» **Task brief**
Lines with the word "height": copy all of them from the entries below.

» **Records shown**
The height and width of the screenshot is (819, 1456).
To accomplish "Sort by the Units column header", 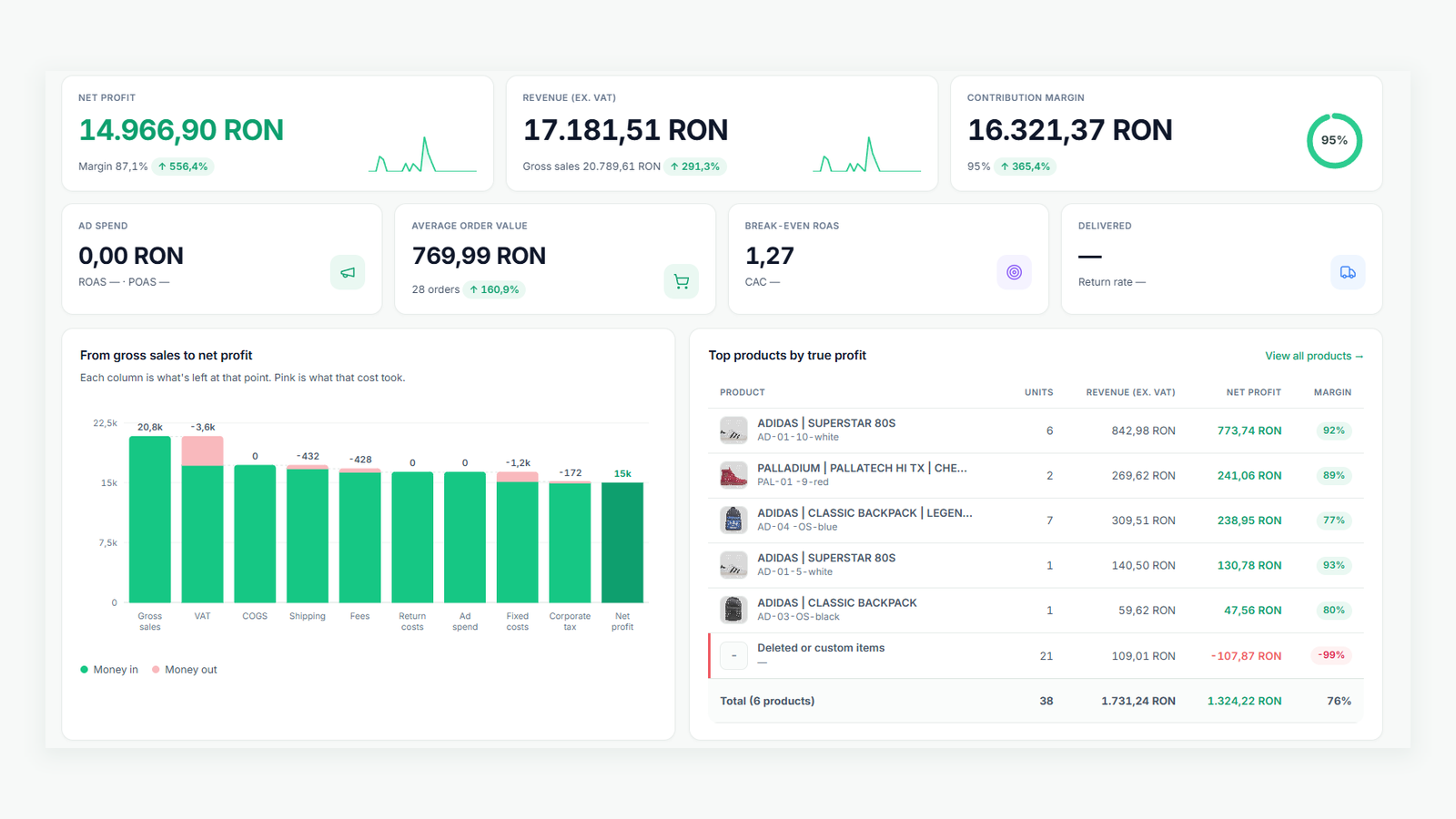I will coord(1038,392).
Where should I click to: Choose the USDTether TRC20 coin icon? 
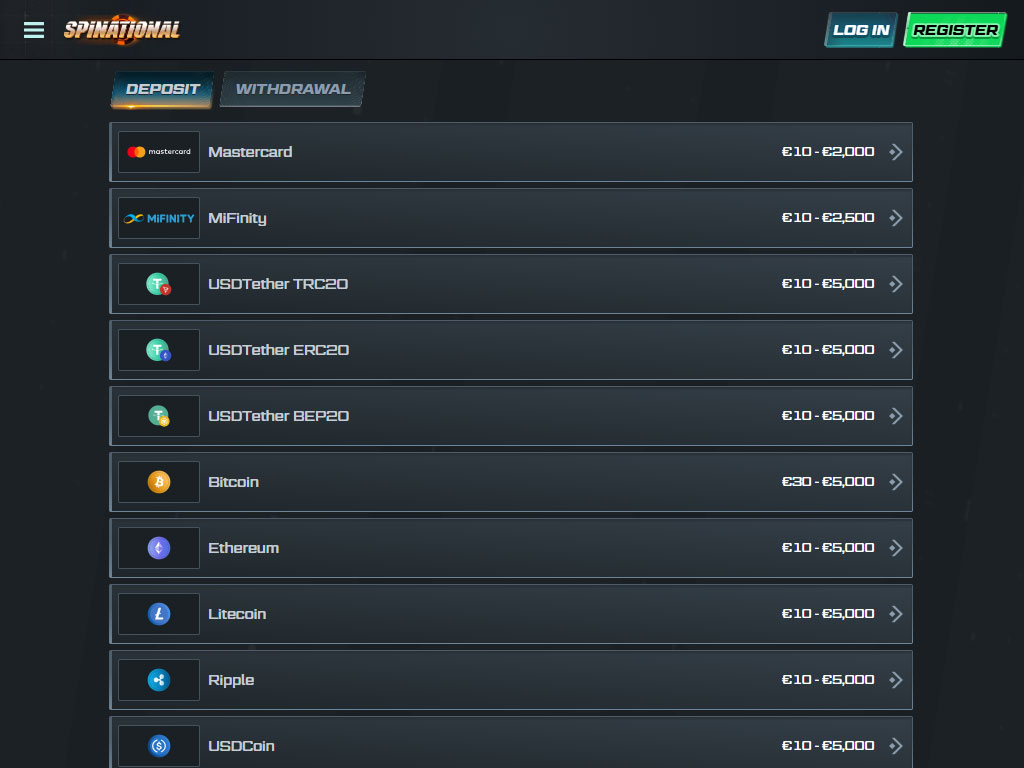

* * *

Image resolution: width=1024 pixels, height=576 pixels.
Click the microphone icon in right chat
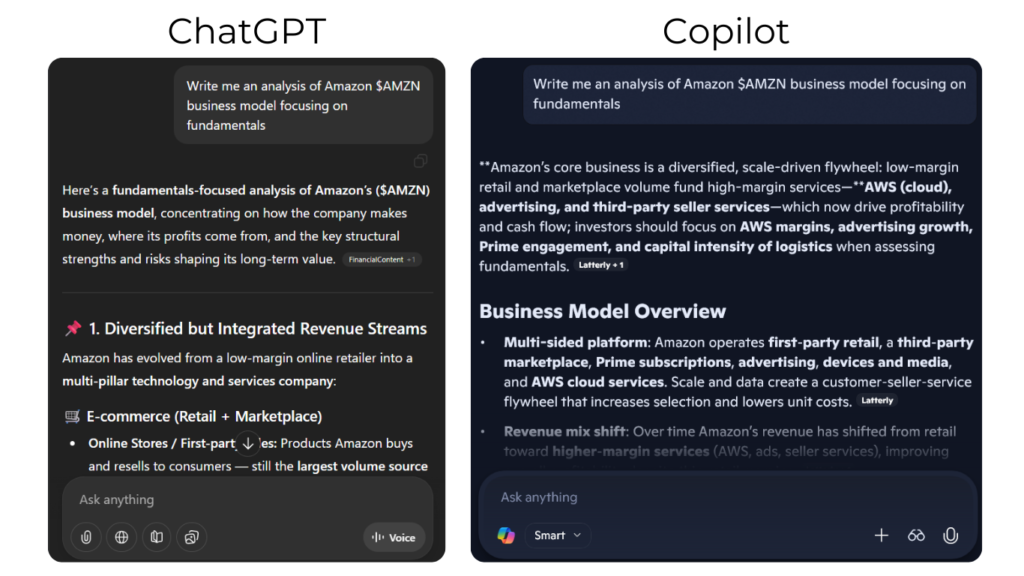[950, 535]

» **Problem solution**
The height and width of the screenshot is (819, 1456).
Image resolution: width=1024 pixels, height=576 pixels.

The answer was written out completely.